● WHAT YOU HAVE TO DO:
Rewrite the listing below, replacing "Screen dimensions" with "Screen size" everywhere it appears and leaving everything else unchanged.

>> START SOURCE DATA

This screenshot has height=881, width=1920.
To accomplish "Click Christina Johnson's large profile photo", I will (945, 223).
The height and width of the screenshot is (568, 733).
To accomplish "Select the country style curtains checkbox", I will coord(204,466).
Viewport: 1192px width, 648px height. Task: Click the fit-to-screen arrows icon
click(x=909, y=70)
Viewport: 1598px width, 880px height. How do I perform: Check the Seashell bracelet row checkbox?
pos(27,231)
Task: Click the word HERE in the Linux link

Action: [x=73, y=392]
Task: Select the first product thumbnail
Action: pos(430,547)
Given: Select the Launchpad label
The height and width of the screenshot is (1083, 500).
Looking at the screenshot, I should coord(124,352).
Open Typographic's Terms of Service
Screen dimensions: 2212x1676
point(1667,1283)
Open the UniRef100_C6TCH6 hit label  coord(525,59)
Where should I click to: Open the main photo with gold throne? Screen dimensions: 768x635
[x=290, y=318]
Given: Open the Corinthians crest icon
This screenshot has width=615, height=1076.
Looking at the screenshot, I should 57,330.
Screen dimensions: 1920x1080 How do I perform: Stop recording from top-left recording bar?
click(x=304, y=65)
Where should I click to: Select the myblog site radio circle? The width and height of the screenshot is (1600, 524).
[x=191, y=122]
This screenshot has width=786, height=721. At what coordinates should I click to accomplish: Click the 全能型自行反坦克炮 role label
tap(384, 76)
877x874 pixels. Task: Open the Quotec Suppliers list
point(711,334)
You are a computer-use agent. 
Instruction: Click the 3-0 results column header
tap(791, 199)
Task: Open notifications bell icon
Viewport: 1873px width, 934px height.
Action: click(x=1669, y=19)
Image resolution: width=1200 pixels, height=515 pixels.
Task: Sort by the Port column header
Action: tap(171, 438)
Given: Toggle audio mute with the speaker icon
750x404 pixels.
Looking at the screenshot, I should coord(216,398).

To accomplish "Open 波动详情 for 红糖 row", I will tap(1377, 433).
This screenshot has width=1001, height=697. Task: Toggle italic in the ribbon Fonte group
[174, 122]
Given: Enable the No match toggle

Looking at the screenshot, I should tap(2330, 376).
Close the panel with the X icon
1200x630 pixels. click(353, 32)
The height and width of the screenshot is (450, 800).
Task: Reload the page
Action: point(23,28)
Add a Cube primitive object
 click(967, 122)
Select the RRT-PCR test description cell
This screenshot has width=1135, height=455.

>> END SOURCE DATA

● WRITTEN RESPONSE:
This screenshot has height=881, width=1920.
To accomplish "Click Christina Johnson's large profile photo", I will (945, 223).
The height and width of the screenshot is (568, 733).
To accomplish "Select the country style curtains checkbox", I will coord(204,466).
Viewport: 1192px width, 648px height. Task: Click the fit-to-screen arrows icon
click(x=909, y=70)
Viewport: 1598px width, 880px height. How do I perform: Check the Seashell bracelet row checkbox?
pos(27,231)
Task: Click the word HERE in the Linux link

Action: [x=73, y=392]
Task: Select the first product thumbnail
Action: pos(430,547)
Given: Select the Launchpad label
The height and width of the screenshot is (1083, 500).
Looking at the screenshot, I should coord(124,352).
Open Typographic's Terms of Service
Screen size: 2212x1676
point(1667,1283)
Open the UniRef100_C6TCH6 hit label  coord(525,59)
Where should I click to: Open the main photo with gold throne? Screen size: 768x635
[x=290, y=318]
Given: Open the Corinthians crest icon
This screenshot has width=615, height=1076.
Looking at the screenshot, I should 57,330.
Screen size: 1920x1080 How do I perform: Stop recording from top-left recording bar?
click(x=304, y=65)
Where should I click to: Select the myblog site radio circle? The width and height of the screenshot is (1600, 524).
[x=191, y=122]
This screenshot has width=786, height=721. At what coordinates should I click to accomplish: Click the 全能型自行反坦克炮 role label
tap(384, 76)
877x874 pixels. Task: Open the Quotec Suppliers list
point(711,334)
You are a computer-use agent. 
Instruction: Click the 3-0 results column header
tap(791, 199)
Task: Open notifications bell icon
Viewport: 1873px width, 934px height.
Action: click(x=1669, y=19)
Image resolution: width=1200 pixels, height=515 pixels.
Task: Sort by the Port column header
Action: tap(171, 438)
Given: Toggle audio mute with the speaker icon
750x404 pixels.
Looking at the screenshot, I should coord(216,398).

To accomplish "Open 波动详情 for 红糖 row", I will tap(1377, 433).
This screenshot has width=1001, height=697. Task: Toggle italic in the ribbon Fonte group
[174, 122]
Given: Enable the No match toggle

Looking at the screenshot, I should tap(2330, 376).
Close the panel with the X icon
1200x630 pixels. click(353, 32)
The height and width of the screenshot is (450, 800).
Task: Reload the page
Action: point(23,28)
Add a Cube primitive object
 click(967, 122)
Select the RRT-PCR test description cell
This screenshot has width=1135, height=455.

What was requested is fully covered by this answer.